══ TEXT ══

I suppose I should explain why this issue of TWD is so late. So I’m sitting on the living room couch a couple of weeks ago, and I notice that Boots the Cat is staring at the ceiling. This is not unusual, because Boots is obsessed with ceilings in general, and this ceiling in particular due to the honking huge ugly ceiling fan the previous owner of this pile installed. We’ve always meant to take it down, but that would leave a big hole in the ceiling and would also require me to climb up there, which, as will become apparent in a moment, would be a very bad idea. Anyway, I glance up and notice that Mister Boots is actually staring at a huge, nasty-looking spider crawling across the ceiling and due to arrive above my head in about 30 seconds.

I have a problem with spiders, which is too bad because this house is infested with about nine different species of them. I’ve taught myself to ignore them most of the time, at least the little ones, but I happen to know this one is the kind that bite, a lesson I learned about a week after we moved in, when I sustained a chomp on my hand that took a month to heal. So I hop up and go out to the kitchen, where we have a tall, heavy chair of the sort intended to be used at a breakfast bar (which we do not have, so I don’t know why we have the chair). It’s tall enough to put me up near the ceiling, so I drag it into the living room and clamber awkwardly up, intending to show the spider a fascinating article on funicular railways I’d been reading in the magazine our local electric coop puts out instead of reliable power. I’ve never met a spider who wasn’t totally into railroads, so maybe we can be friends.

In retrospect, I figure that my shoulders must have been about eight feet above the floor when everything went wrong. Somehow the stool began to tip, launching me into thin air, whereupon gravity kicked in and I fell straight to the wooden floor, landing on my right shoulder. From eight feet up. The Very Heavy Stool, meanwhile, was doing its own acrobatics, and somehow managed to land on top of me, smashing my left knee, left upper arm and (go figure) my right hand. It hurt. Everything hurt.

Long story short, nothing was broken, but I had bruises all over and, more importantly, seemed to have torn or otherwise damaged the tendons in my right shoulder, making that arm unusable and very painful. Breathing, in fact, was very painful.

═══

**STATED PROBLEM 1:**
Switch "screenshot" to "capture" in the records, from the line with "Click the 重载 reload option" through the end of the records, and return only those lines with everything else unchanged and the pictures left out.

══ MATERIAL FOR THIS EXERCISE ══

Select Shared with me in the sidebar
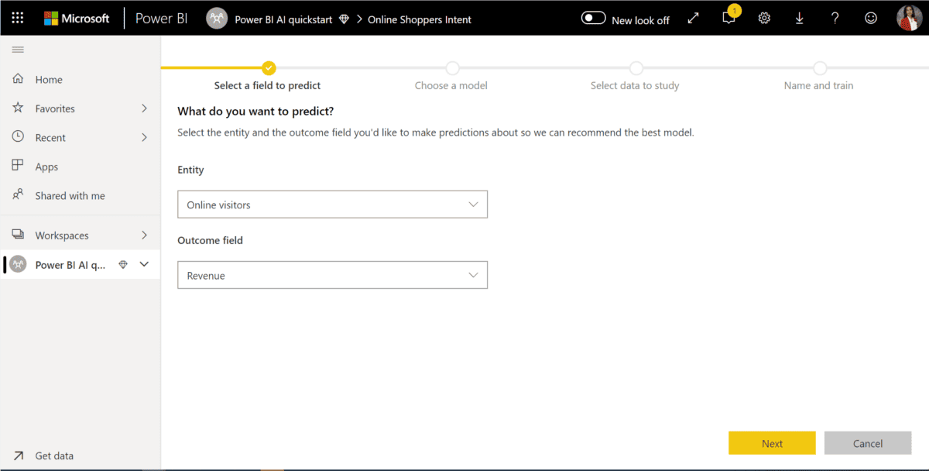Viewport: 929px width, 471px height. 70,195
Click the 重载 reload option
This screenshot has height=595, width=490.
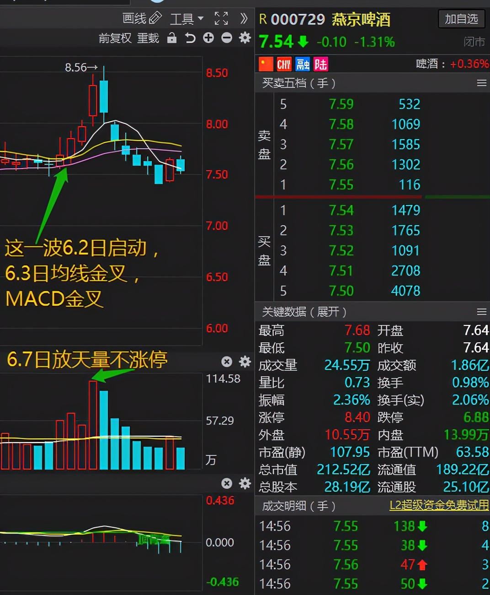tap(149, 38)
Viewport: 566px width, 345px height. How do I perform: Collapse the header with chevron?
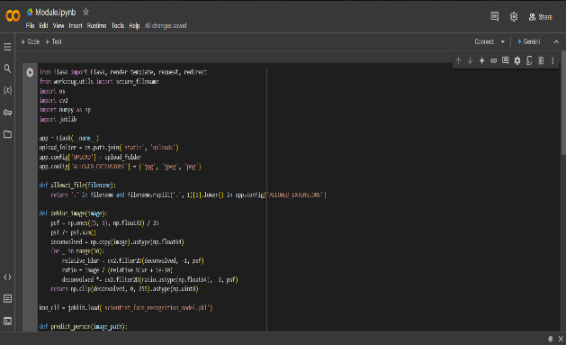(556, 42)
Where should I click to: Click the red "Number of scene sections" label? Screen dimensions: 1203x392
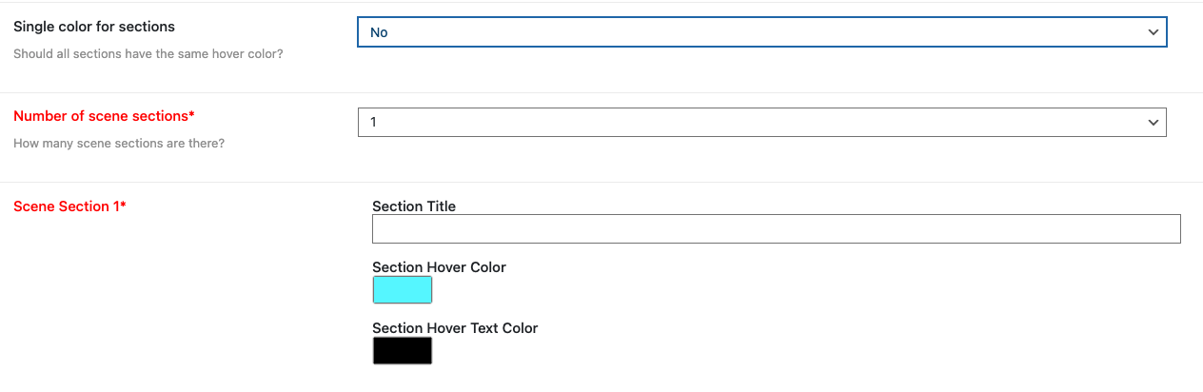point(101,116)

═══

**STATED PROBLEM 2:**
Summarize the spider story in two sentences.

**EXPECTED OUTPUT 1:**
Click the 重载 reload option
This capture has height=595, width=490.
tap(149, 38)
Viewport: 566px width, 345px height. How do I perform: Collapse the header with chevron?
(556, 42)
Where should I click to: Click the red "Number of scene sections" label? Screen dimensions: 1203x392
point(101,116)

**EXPECTED OUTPUT 2:**
After spotting a biting spider crawling across the living room ceiling, the writer climbed a tall, heavy kitchen chair to reach it, but the chair tipped and the writer fell about eight feet onto the wooden floor, with the chair landing on top. Nothing was broken, but the fall left bruises all over and damaged tendons in the right shoulder, making that arm unusable and very painful.